Подобный взгляд сформировался и утвердился по большей части благодаря целенаправленным усилиям самого И. С. Аксакова, мыслившего себя как «хранителя» наследия своей семьи и своих друзей. Едва вернувшись в Россию из второго заграничного путешествия, привезя на родину гроб с телом брата, умершего в декабре 1860 года на ионическом острове Занте, он пишет Ю. Ф. Самарину (от 12.I.1861):
«Мне нужно с тобой видеться и поговорить, но не о себе, и не об эмансипации, а о тех обязанностях, которые наложила на нас связь с умершими, о наследстве, ими оставленном, о том, разойтись ли нам, или теснее соединиться. создать ли новый орган литературный, или отказаться от деятельности литературной» (цит. по: Цимбаев, 1978:69).

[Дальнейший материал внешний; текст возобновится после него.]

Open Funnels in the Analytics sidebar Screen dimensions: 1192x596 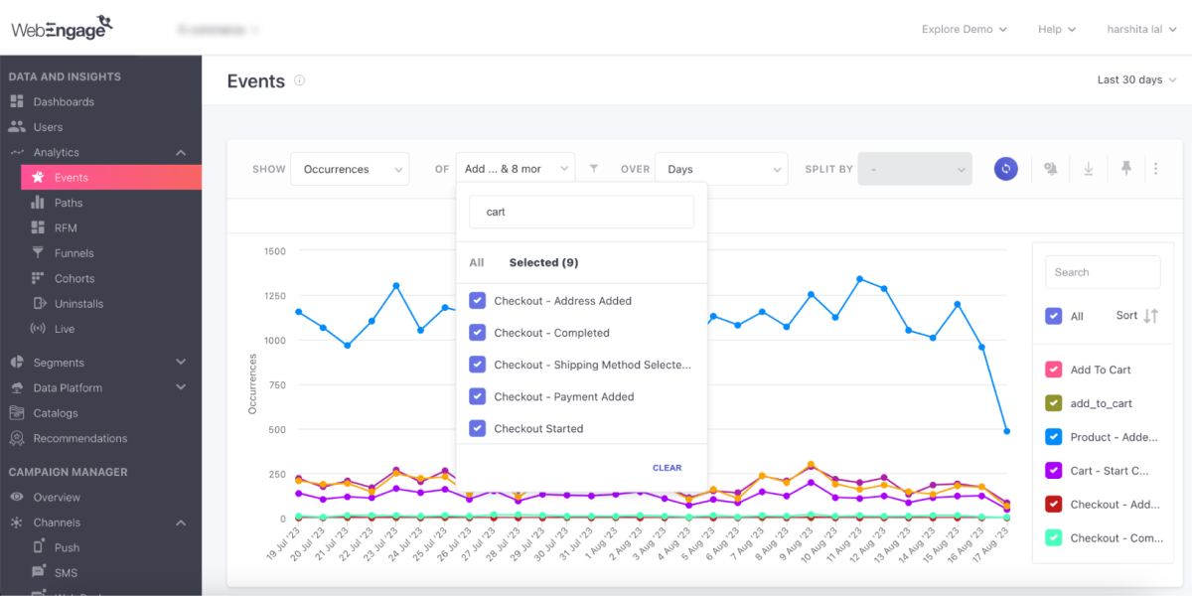75,253
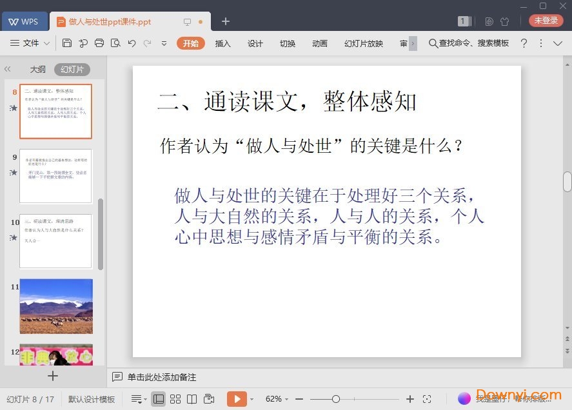Open the 幻灯片放映 ribbon tab

[x=364, y=43]
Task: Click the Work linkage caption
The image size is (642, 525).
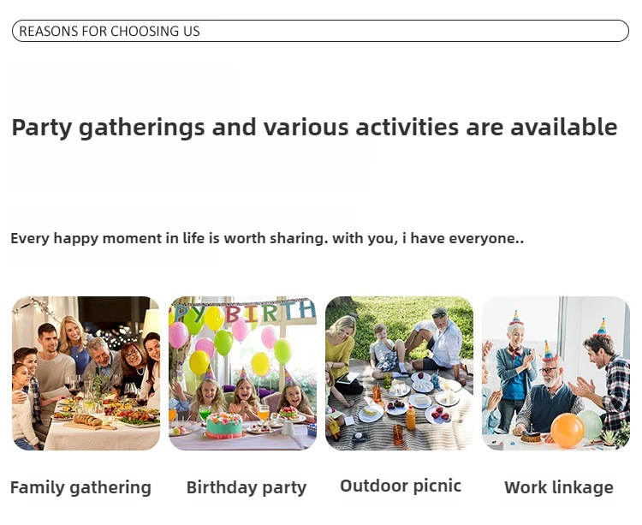Action: pyautogui.click(x=558, y=487)
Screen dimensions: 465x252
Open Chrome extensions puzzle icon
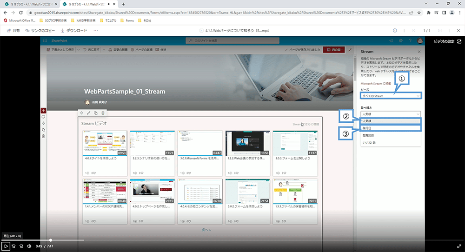coord(429,13)
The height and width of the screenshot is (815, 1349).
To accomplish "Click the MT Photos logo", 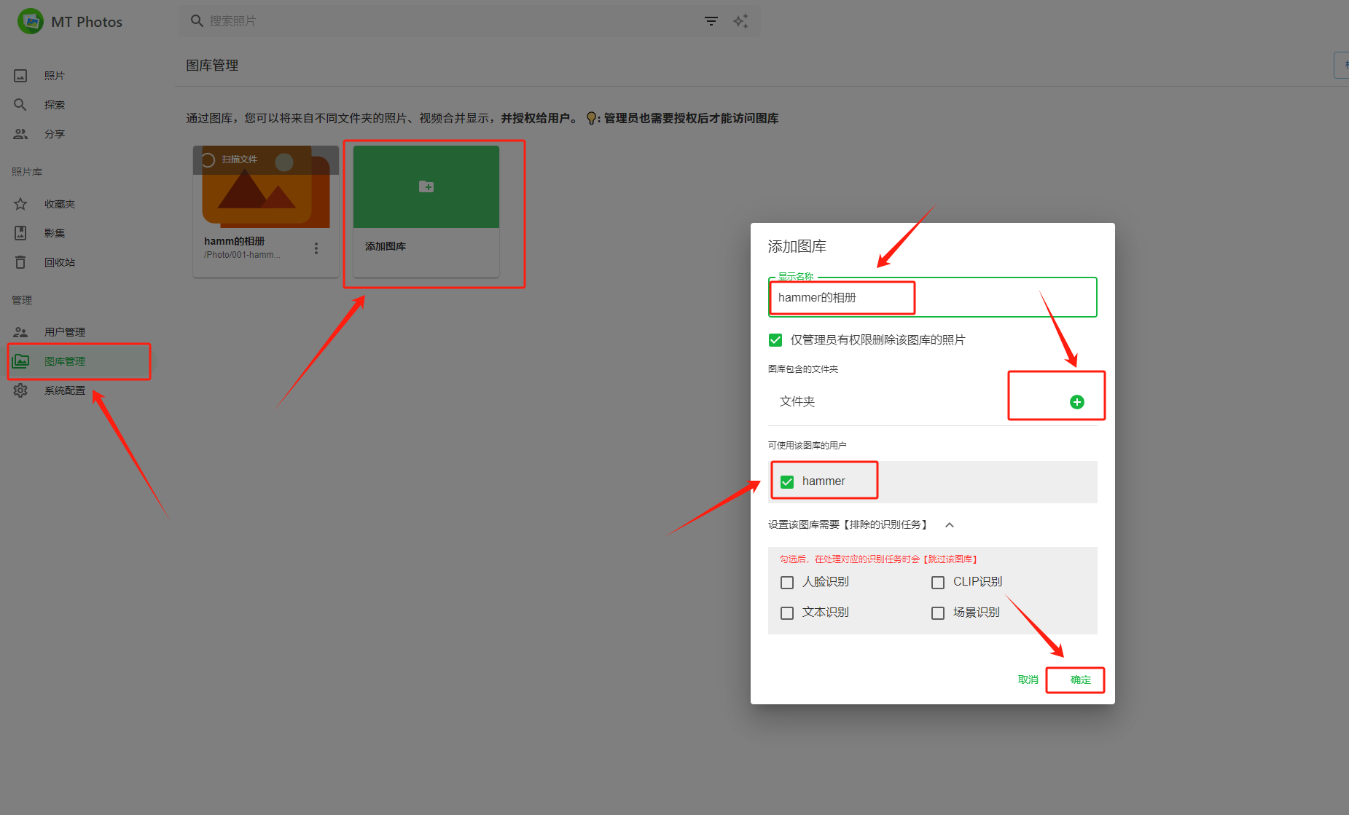I will (x=31, y=22).
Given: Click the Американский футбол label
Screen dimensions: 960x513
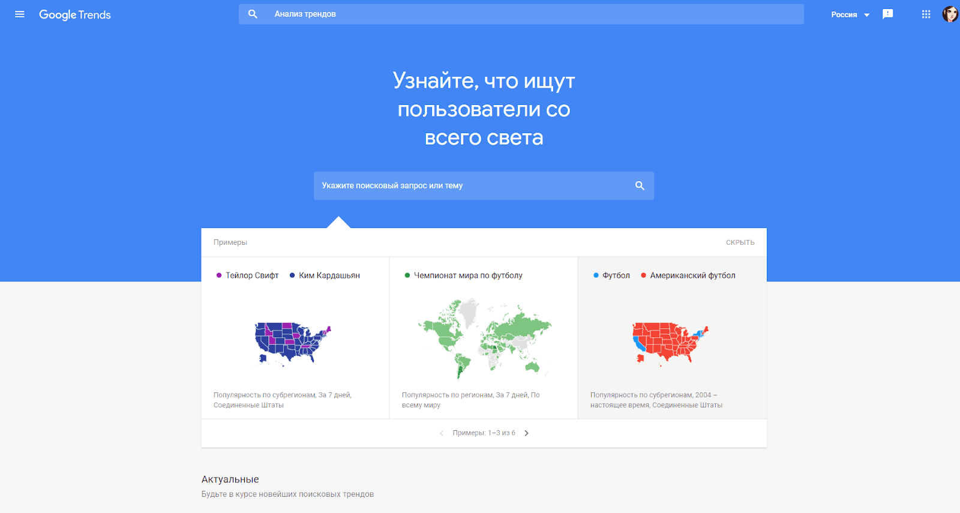Looking at the screenshot, I should tap(692, 275).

Н. И. Цимбаев до некоторой степени противопоставляет данный текст письму И. С. Аксакова, обращенному к А. И. Кошелеву сразу же по получении известия о смерти А. С. Хомякова (от 07.X.1860), в котором Аксаков утверждает:
«Теперь для нас наступает пора доживанья, не положительной деятельности, а воспоминаний, доделываний. История нашего славянофильства, как круга, как деятеля общественного, замкнулась» (цит. по: Цимбаев, 1978: 69).